### Task brief
In full and word for word, print the data below.

Collected data
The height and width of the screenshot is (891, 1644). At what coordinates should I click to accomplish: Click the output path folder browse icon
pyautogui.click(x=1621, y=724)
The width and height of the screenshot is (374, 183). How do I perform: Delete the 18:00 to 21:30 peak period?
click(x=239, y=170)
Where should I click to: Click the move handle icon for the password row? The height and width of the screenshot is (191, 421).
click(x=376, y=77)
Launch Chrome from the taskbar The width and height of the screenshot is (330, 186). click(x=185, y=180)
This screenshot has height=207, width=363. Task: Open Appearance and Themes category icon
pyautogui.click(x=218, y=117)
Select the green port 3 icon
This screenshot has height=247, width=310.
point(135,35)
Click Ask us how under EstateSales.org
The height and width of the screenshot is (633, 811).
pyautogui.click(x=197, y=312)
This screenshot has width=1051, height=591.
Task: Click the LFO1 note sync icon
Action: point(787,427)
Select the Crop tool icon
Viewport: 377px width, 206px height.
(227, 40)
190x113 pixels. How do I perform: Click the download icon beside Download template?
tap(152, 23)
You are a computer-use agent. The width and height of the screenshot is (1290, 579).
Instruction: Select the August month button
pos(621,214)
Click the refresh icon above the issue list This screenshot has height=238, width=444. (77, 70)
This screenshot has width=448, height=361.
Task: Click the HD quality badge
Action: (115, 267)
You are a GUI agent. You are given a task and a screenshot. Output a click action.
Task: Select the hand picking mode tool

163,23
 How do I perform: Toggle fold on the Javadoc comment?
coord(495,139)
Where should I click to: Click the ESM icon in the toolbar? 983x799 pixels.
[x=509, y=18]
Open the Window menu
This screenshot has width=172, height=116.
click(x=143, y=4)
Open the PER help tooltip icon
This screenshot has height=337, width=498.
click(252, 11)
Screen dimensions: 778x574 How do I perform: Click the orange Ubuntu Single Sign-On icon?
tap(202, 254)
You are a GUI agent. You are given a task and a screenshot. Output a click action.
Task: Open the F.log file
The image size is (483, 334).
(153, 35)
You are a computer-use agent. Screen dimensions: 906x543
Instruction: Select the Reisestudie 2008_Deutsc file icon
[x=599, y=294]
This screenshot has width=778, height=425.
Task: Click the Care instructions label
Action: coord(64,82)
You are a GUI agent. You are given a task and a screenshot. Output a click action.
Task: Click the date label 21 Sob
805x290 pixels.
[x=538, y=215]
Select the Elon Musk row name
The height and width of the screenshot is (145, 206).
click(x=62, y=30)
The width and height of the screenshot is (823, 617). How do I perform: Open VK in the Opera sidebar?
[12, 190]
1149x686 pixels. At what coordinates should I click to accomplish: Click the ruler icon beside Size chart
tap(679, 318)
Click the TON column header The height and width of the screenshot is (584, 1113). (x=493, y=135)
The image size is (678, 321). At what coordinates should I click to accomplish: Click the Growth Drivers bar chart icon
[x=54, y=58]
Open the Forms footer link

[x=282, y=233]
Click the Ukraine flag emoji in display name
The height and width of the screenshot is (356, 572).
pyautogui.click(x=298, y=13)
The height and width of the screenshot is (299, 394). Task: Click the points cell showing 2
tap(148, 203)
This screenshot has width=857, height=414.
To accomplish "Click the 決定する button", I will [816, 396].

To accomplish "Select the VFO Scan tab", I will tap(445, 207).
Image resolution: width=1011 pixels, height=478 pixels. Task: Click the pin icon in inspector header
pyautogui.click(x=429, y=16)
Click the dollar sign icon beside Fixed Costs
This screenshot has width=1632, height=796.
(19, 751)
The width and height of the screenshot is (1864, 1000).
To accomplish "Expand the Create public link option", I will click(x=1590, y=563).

### Completed exercise
The height and width of the screenshot is (891, 1644). At what coordinates should I click to accomplish: Click the output path folder browse icon
pyautogui.click(x=1621, y=724)
The width and height of the screenshot is (374, 183). How do I perform: Delete the 18:00 to 21:30 peak period?
click(x=239, y=170)
Where should I click to: Click the move handle icon for the password row? The height and width of the screenshot is (191, 421).
click(x=376, y=77)
Launch Chrome from the taskbar The width and height of the screenshot is (330, 186). click(x=185, y=180)
This screenshot has height=207, width=363. Task: Open Appearance and Themes category icon
pyautogui.click(x=218, y=117)
Select the green port 3 icon
This screenshot has height=247, width=310.
point(135,35)
Click Ask us how under EstateSales.org
The height and width of the screenshot is (633, 811).
pyautogui.click(x=197, y=312)
This screenshot has width=1051, height=591.
Task: Click the LFO1 note sync icon
Action: point(787,427)
Select the Crop tool icon
Viewport: 377px width, 206px height.
(227, 40)
190x113 pixels. How do I perform: Click the download icon beside Download template?
tap(152, 23)
You are a computer-use agent. The width and height of the screenshot is (1290, 579).
Instruction: Select the August month button
pos(621,214)
Click the refresh icon above the issue list This screenshot has height=238, width=444. (77, 70)
This screenshot has width=448, height=361.
Task: Click the HD quality badge
Action: (115, 267)
You are a GUI agent. You are given a task and a screenshot. Output a click action.
Task: Select the hand picking mode tool

163,23
 How do I perform: Toggle fold on the Javadoc comment?
coord(495,139)
Where should I click to: Click the ESM icon in the toolbar? 983x799 pixels.
[x=509, y=18]
Open the Window menu
This screenshot has width=172, height=116.
click(x=143, y=4)
Open the PER help tooltip icon
This screenshot has height=337, width=498.
click(252, 11)
Screen dimensions: 778x574 How do I perform: Click the orange Ubuntu Single Sign-On icon?
tap(202, 254)
You are a GUI agent. You are given a task and a screenshot. Output a click action.
Task: Open the F.log file
The image size is (483, 334).
(153, 35)
You are a computer-use agent. Screen dimensions: 906x543
Instruction: Select the Reisestudie 2008_Deutsc file icon
[x=599, y=294]
This screenshot has width=778, height=425.
Task: Click the Care instructions label
Action: coord(64,82)
You are a GUI agent. You are given a task and a screenshot. Output a click action.
Task: Click the date label 21 Sob
805x290 pixels.
[x=538, y=215]
Select the Elon Musk row name
The height and width of the screenshot is (145, 206).
click(x=62, y=30)
The width and height of the screenshot is (823, 617). How do I perform: Open VK in the Opera sidebar?
[12, 190]
1149x686 pixels. At what coordinates should I click to accomplish: Click the ruler icon beside Size chart
tap(679, 318)
Click the TON column header The height and width of the screenshot is (584, 1113). (x=493, y=135)
The image size is (678, 321). At what coordinates should I click to accomplish: Click the Growth Drivers bar chart icon
[x=54, y=58]
Open the Forms footer link

[x=282, y=233]
Click the Ukraine flag emoji in display name
The height and width of the screenshot is (356, 572).
pyautogui.click(x=298, y=13)
The height and width of the screenshot is (299, 394). Task: Click the points cell showing 2
tap(148, 203)
This screenshot has width=857, height=414.
To accomplish "Click the 決定する button", I will [816, 396].

To accomplish "Select the VFO Scan tab", I will tap(445, 207).
Image resolution: width=1011 pixels, height=478 pixels. Task: Click the pin icon in inspector header
pyautogui.click(x=429, y=16)
Click the dollar sign icon beside Fixed Costs
This screenshot has width=1632, height=796.
(19, 751)
The width and height of the screenshot is (1864, 1000).
To accomplish "Expand the Create public link option", I will click(x=1590, y=563).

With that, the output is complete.